* [CONSIGNA 1]: Actualiza el relato de infancia: copia el pasaje que comienza en las palabras "Librada la Plaza" y termina después de "de la farmacia)", cambiando "farmacia" por "botica".
* [CONSIGNA 2]: Según el relato de infancia, ¿a qué hora llevaba Elba a los niños a casa para la comida?
***** FRAGMENTO PARA LEER
Una canción que evoca recuerdos específicos de mi infancia es "La Enramada" interpretada por Los Tres Ases. Cuando yo tenía seis años, aún iba a la escuela en el Colegio América, un colegio religioso para niñas pero al que asistíamos los niños en los años de kinder y primer año de primaria. El segundo años ya íbamos al Colegio México, también religioso, con maestros Maristas.

El Colegio América estaba a poca distancia de nuestra casa. Por lo tanto, Elba, una asistente de mi tío el doctor, iba por mí y por mi hermana cada medio día para traernos a casa a la hora de la comida, las doce del día. En el trayecto del colegio a la casa, pasábamos por una casa la que gran parte de su fachada la cubría una enramada. Invariablemente, Elba empezaba a cantar "Ya la enramada se secó, el cielo el agua le negó..." Mi hermana y yo sonreíamos al ver aquella enorme morena, de pechos generosos, y dientes blancos que contrastaban fuertemente con su tez casi negra, enternecerse con quien sabe que recuerdo que le traía la canción.

Ya pasada la casa de la enramada, cruzábamos la Plaza México, lo que era una tortura para mí porque los andadores de la plaza estaban cubierto de moras rojas y moradas, las que eran una tentación pero las que Elba me prohibía recoger y comer pues decía que me infestarían el estómago de gusanos.

Librada la Plaza México, restaban solamente dos cuadras de la Avenida Guerrero, la calle principal del pueblo, para llegar a casa. Estas dos cuadras estaban plagadas de negocios: una farmacia, una joyería, un salón de belleza, la mercería de la tía Pepa y otras tiendas y negocios, entre los que se contaba la Funeraria Sanchez, la principal funeraria del pueblo de aquellos tiempos.

Dado que estos negocios eran casi vecinos nuestros y que a diario pasábamos frente a ellos, conocíamos, y por tanto saludábamos, a los dueños y trabajadores de estos:

"Buenas tardes, doña Florinda (la propietaria de la farmacia)

"Buenas tardes, niños," contestaba, "me saludan a su mamá."

"Buenas tardes, María Victoria (saludábamos al tipo gay, dueño del salón de belleza, que gustaba vestir como aquella renombrada artista de cine y cantante.)

"Hola, nenes," nos contestaba María Victoria.

"Buenas tardes, tía Pepa" (saludábamos a la dueña de la mercería y tía de los chicos Sanchez, nuestros compañeros de juegos en la infancia: La tía no dejaba de tejer para contestar el saludo.)
**********
***** ENTRADAS PROPORCIONADAS
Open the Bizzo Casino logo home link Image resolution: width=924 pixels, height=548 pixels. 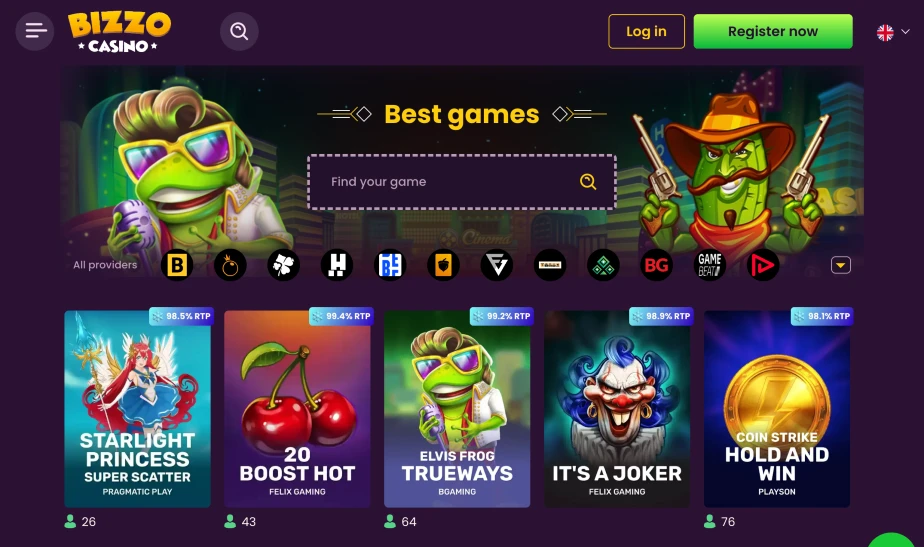tap(120, 32)
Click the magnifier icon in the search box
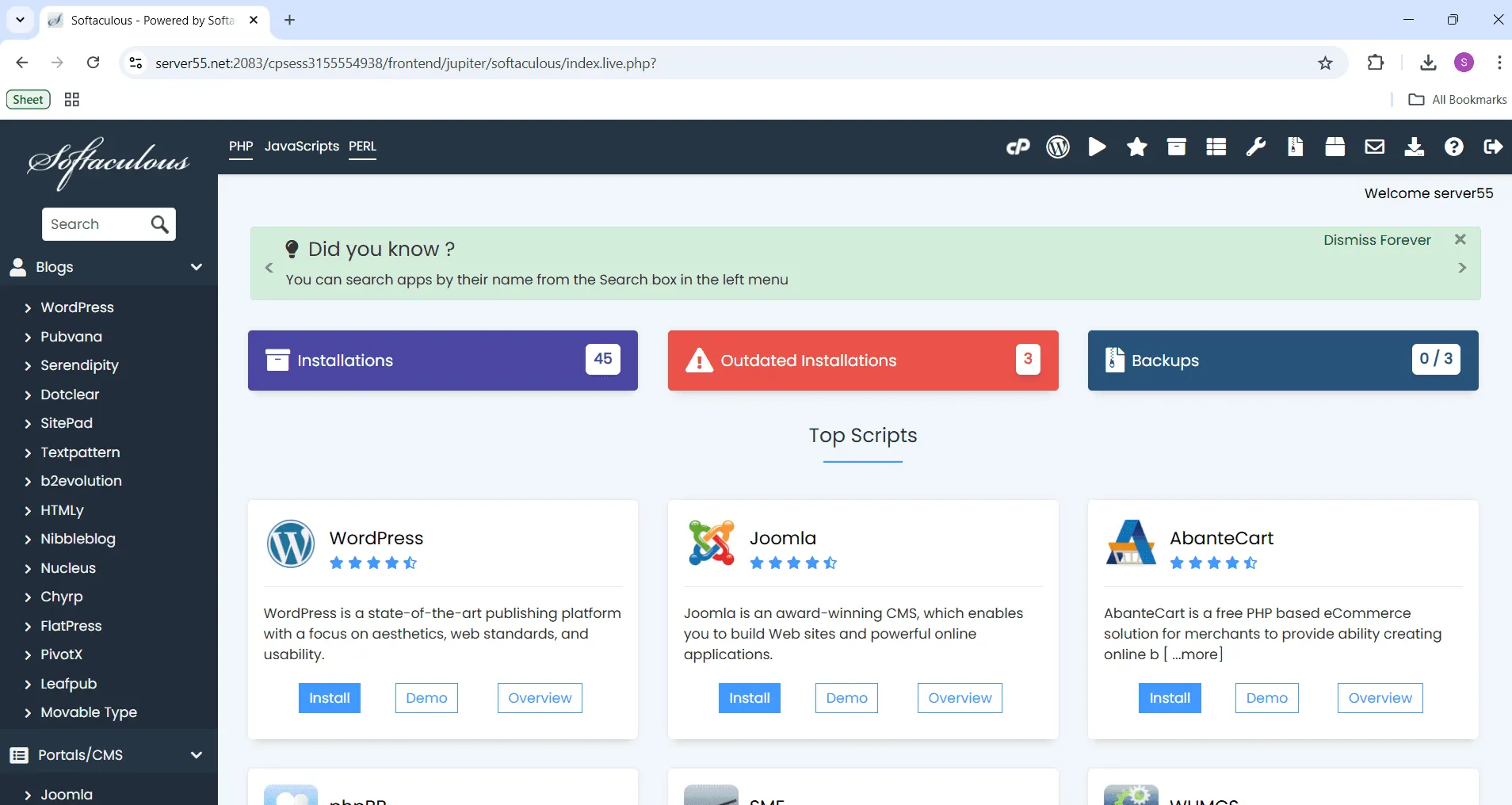 pyautogui.click(x=159, y=224)
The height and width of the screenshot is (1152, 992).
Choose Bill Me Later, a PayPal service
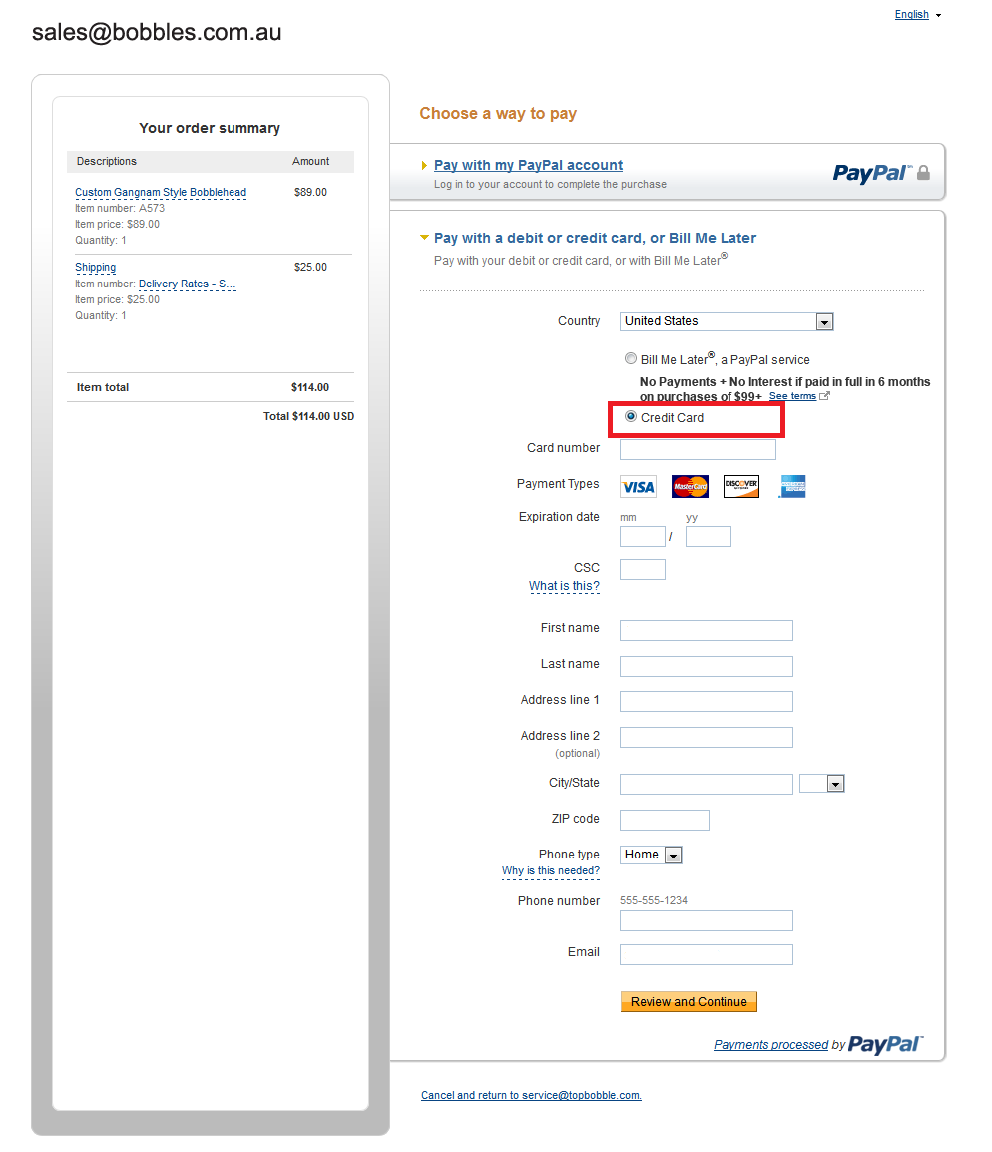(x=631, y=358)

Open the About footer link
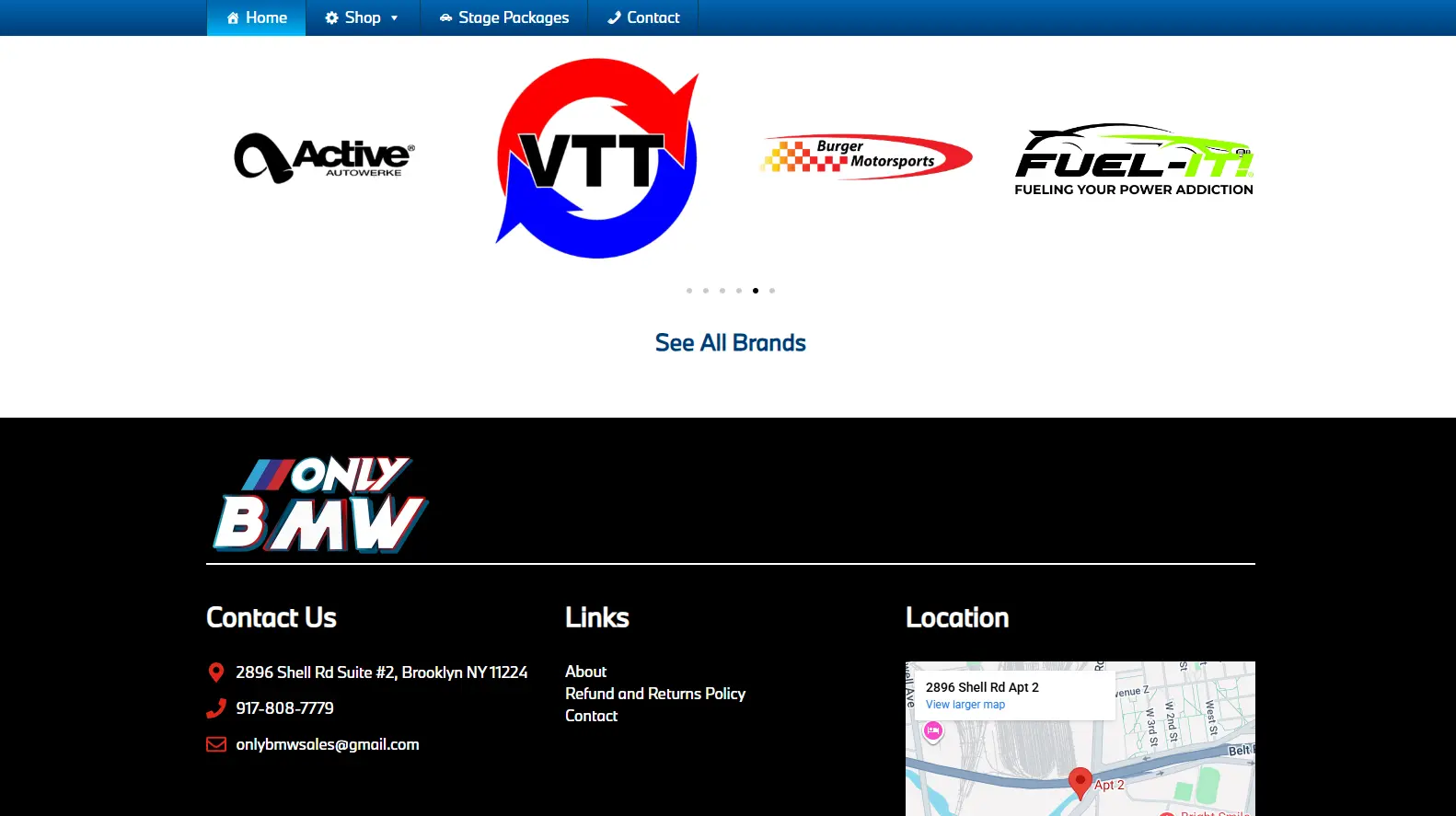click(x=585, y=672)
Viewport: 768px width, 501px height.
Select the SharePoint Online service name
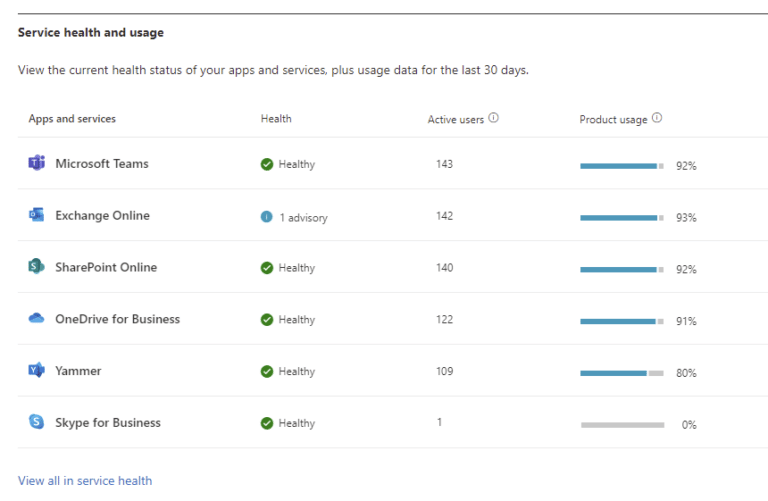pyautogui.click(x=106, y=268)
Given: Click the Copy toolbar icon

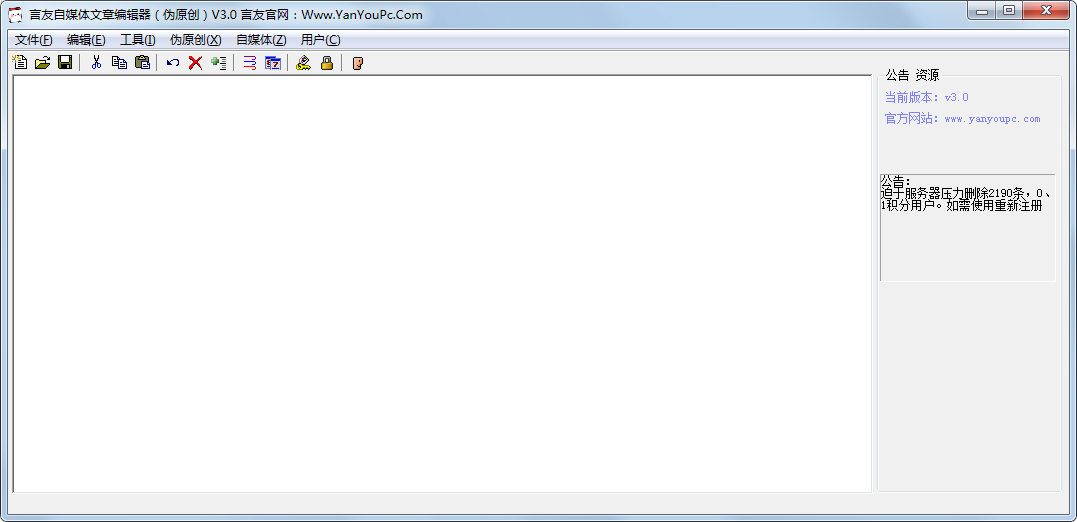Looking at the screenshot, I should 120,63.
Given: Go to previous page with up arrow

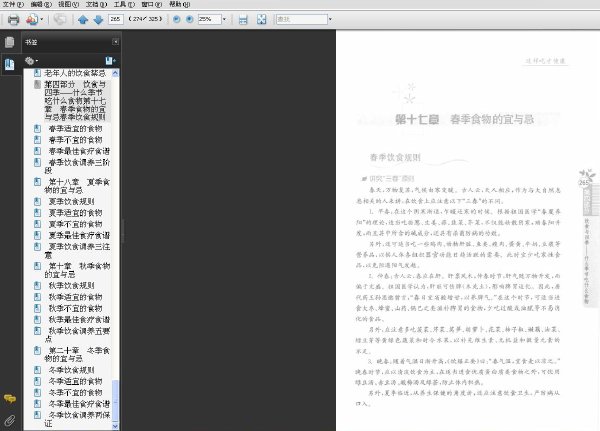Looking at the screenshot, I should click(x=83, y=19).
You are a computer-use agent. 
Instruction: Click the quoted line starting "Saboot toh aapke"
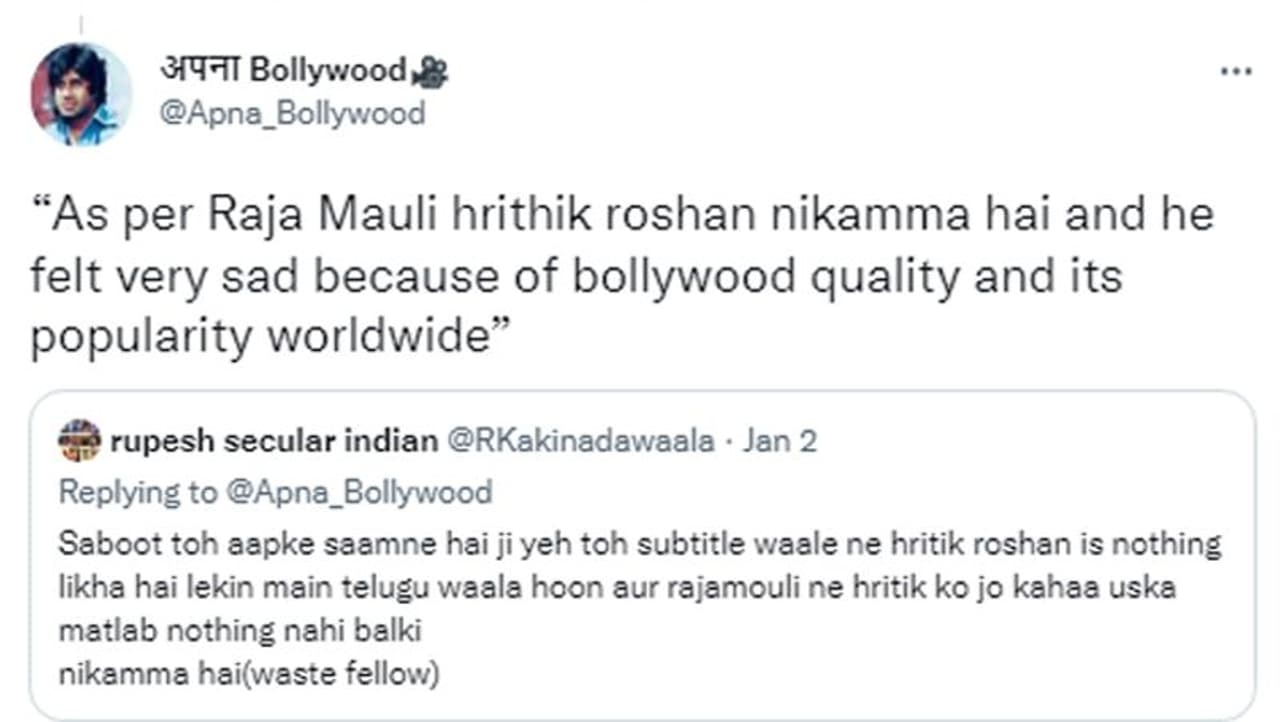point(640,545)
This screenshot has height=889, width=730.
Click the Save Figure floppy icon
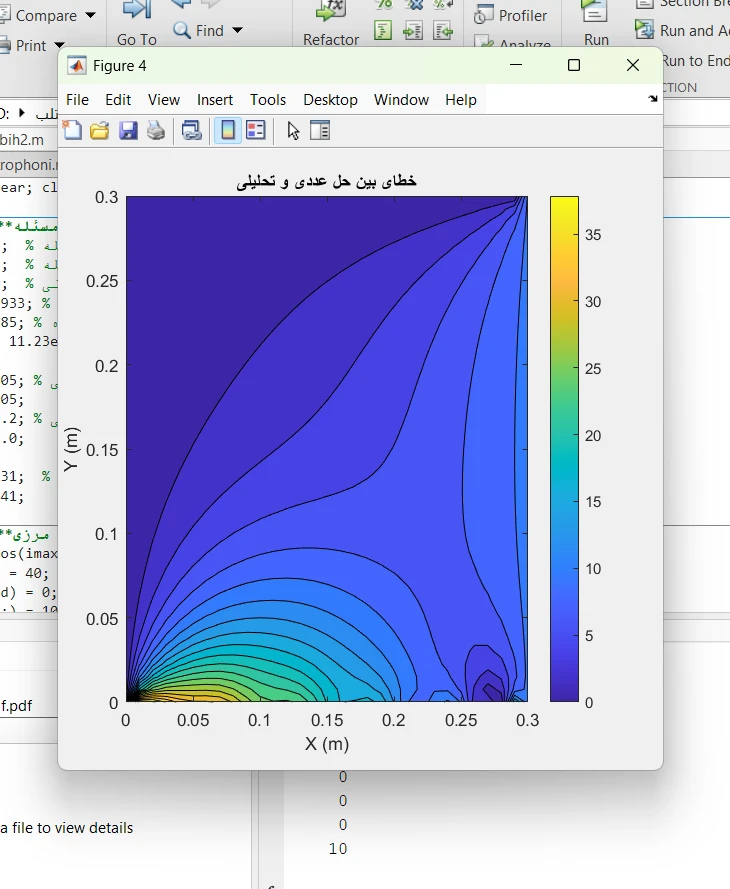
**********
* [RESPUESTA 1]:
Librada la Plaza México, restaban solamente dos cuadras de la Avenida Guerrero, la calle principal del pueblo, para llegar a casa. Estas dos cuadras estaban plagadas de negocios: una botica, una joyería, un salón de belleza, la mercería de la tía Pepa y otras tiendas y negocios, entre los que se contaba la Funeraria Sanchez, la principal funeraria del pueblo de aquellos tiempos.

Dado que estos negocios eran casi vecinos nuestros y que a diario pasábamos frente a ellos, conocíamos, y por tanto saludábamos, a los dueños y trabajadores de estos:

"Buenas tardes, doña Florinda (la propietaria de la botica)

* [RESPUESTA 2]: A las doce del día.